____ Supplied data

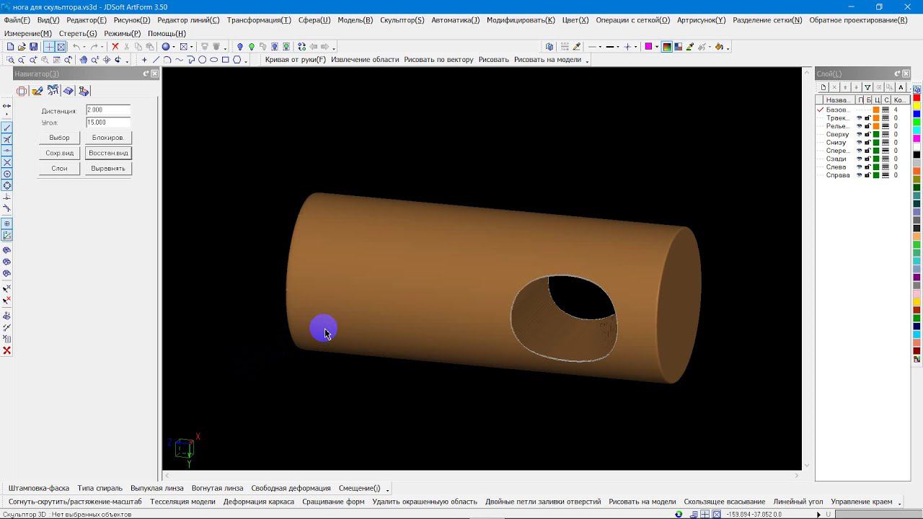Select the ellipse drawing tool

213,60
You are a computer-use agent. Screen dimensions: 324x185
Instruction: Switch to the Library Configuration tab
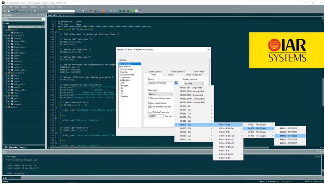click(x=194, y=74)
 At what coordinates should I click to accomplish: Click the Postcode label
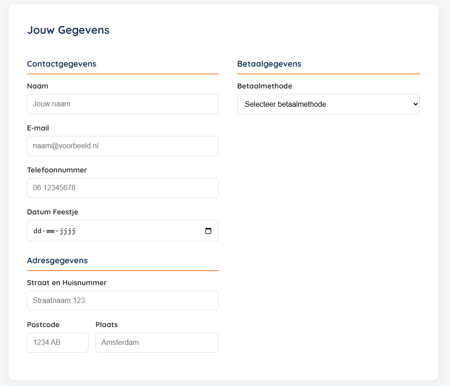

________

- [Task statement]
What is needed is an exact copy of only the lines from the line containing "You are a computer-use" through the last line of the entries, inclusive, without the pictures.

- [Output for this exercise]
You are a computer-use agent. Screen dimensions: 324x185
Instruction: Switch to the Library Configuration tab
click(x=194, y=74)
 At what coordinates should I click to accomplish: Click the Postcode label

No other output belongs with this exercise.